Art Credit: Nivi Alroy

Art Credit: Nivi Alroy

Irit stood outside her office, took a deep breath, and considered the sign on the door: “Bereaved Families for Peace.” The “Bereaved” part had been Ali’s idea; the “Peace” part hers. Ali didn’t want a political name for the organization. Irit countered that peace was not political. She opened the door and entered. “I need you. And a cigarette,” she said as she took off her bike helmet, coiled her long, graying chestnut hair into a clip, and dropped her backpack on her desk.

“Which first?” Ali asked. He was sitting at his desk, working on the computer, but he pushed his chair back and stood. He was usually the one to open the office, since he had no kids at home to get off to school, and she had 13-year-old Yotam.

“In the order mentioned.”

Ali took Irit’s hand and lead her to the pull-out couch. But he did not pull it out. Instead, he sat her down and massaged her neck and shoulders. This was their bed. Ali lived in Jaffa, a few kilometers away from the office, and Irit in Tel Aviv. The office was right on the border.
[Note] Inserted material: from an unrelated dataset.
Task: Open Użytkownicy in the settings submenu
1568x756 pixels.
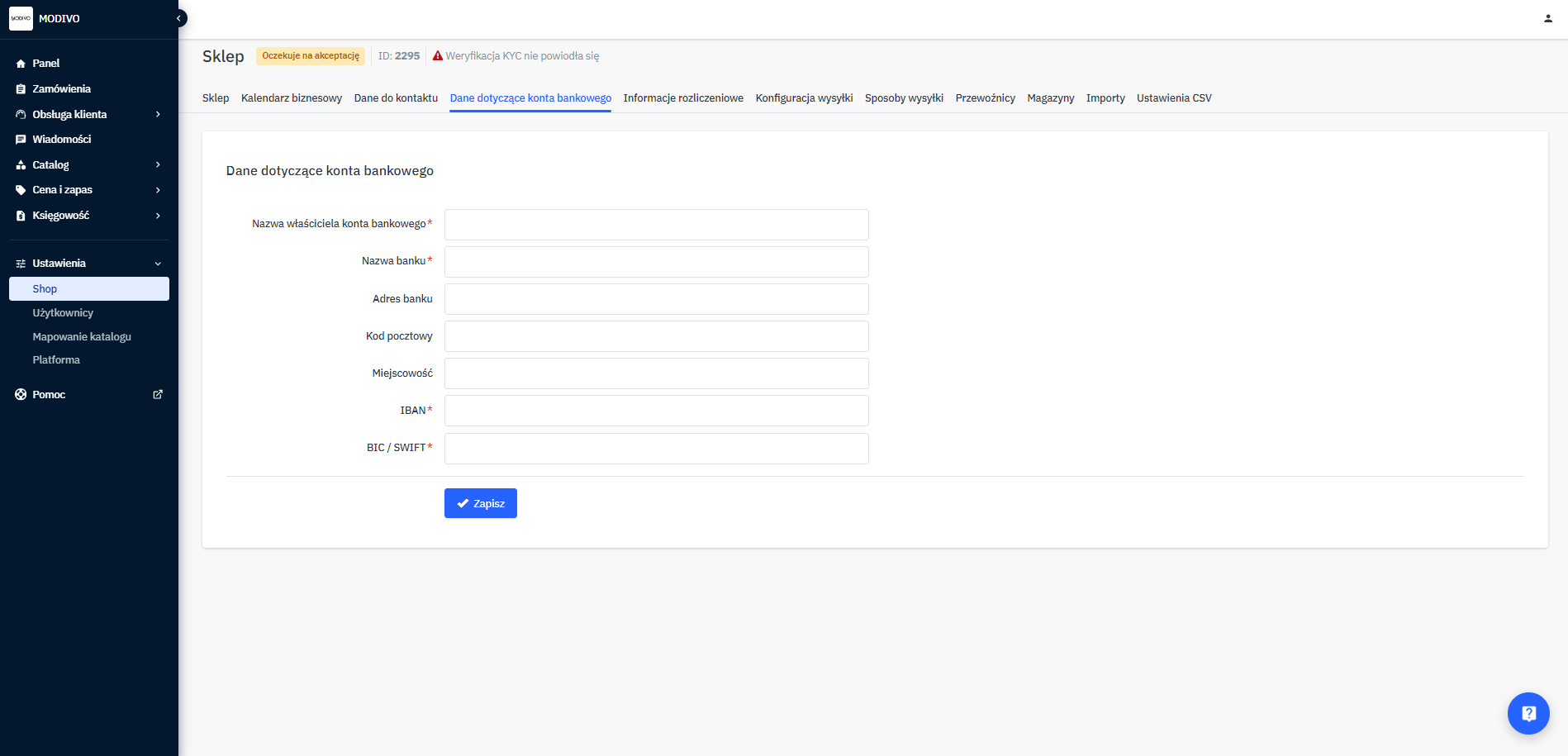Action: coord(63,313)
They had been best friends, then lovers for years, and on the anniversary of their first kiss every year for the past decade Ali asked her to marry him. But Irit did not want a replacement husband, nor a replacement father for her boy. Life with Elie had been one thing, and this was another. Besides, she was in her forties by the time Ali asked the first time; more kids were not going to happen, so she did not feel pressured to marry again. The office was where she and Ali were a couple, not in their separate lives.
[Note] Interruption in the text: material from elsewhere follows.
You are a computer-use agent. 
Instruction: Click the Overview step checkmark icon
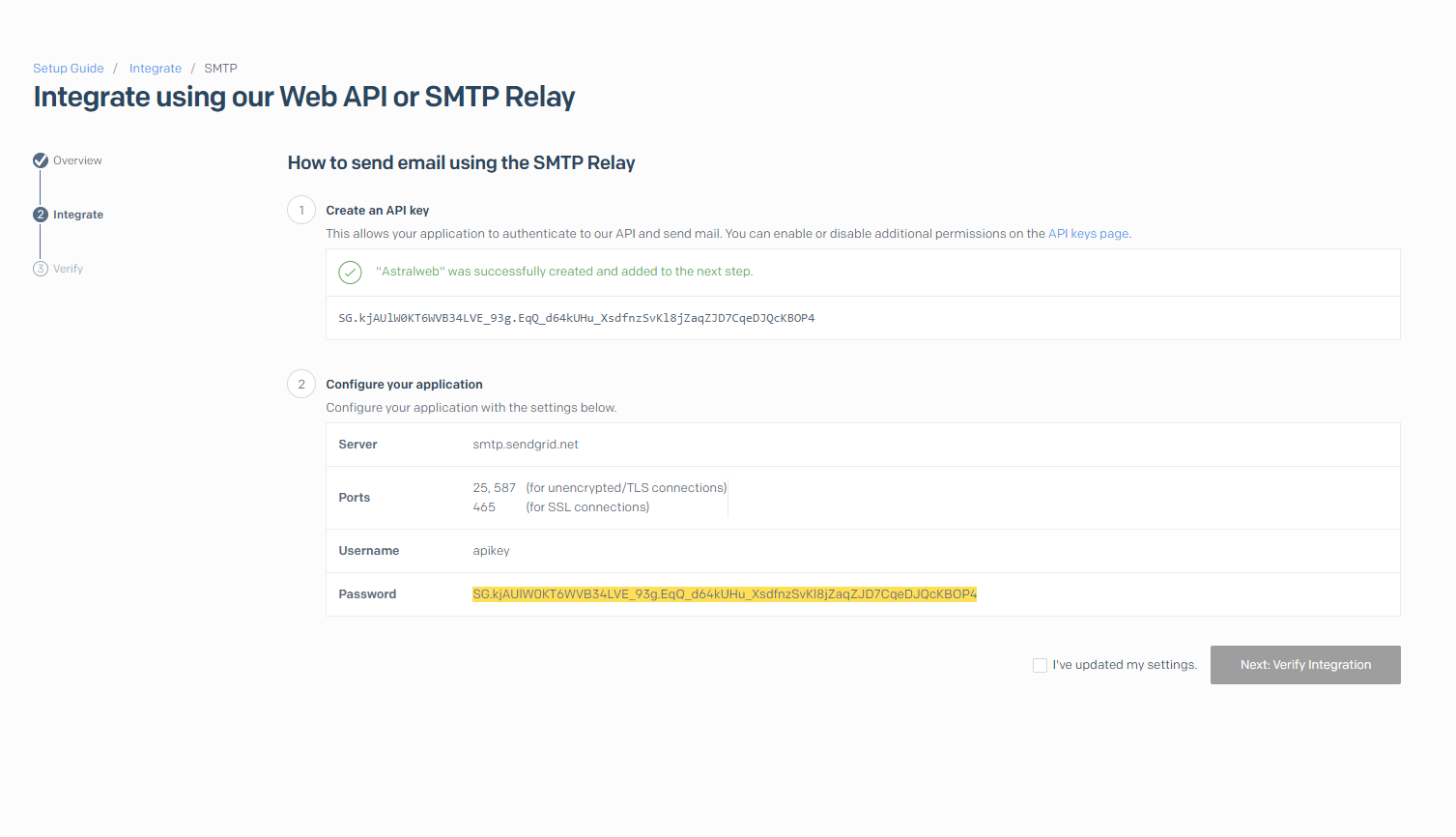point(40,160)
“Do you want to talk about it before? Or after?” Talking was how they had first connected, she and Ali. It was the spark that started Bereaved Families for Peace. Their spouses had died one day apart—Elie, and Ali’s wife, Saida. Elie was shot and killed returning from driving his parents home to the Occupied Territories one night after they’d visited for the weekend. In retaliation, a Jewish settler shot at Ali and Saida driving home to Jaffa from visiting family in Ramallah. Ali survived. His wife did not. She was pregnant with their first child.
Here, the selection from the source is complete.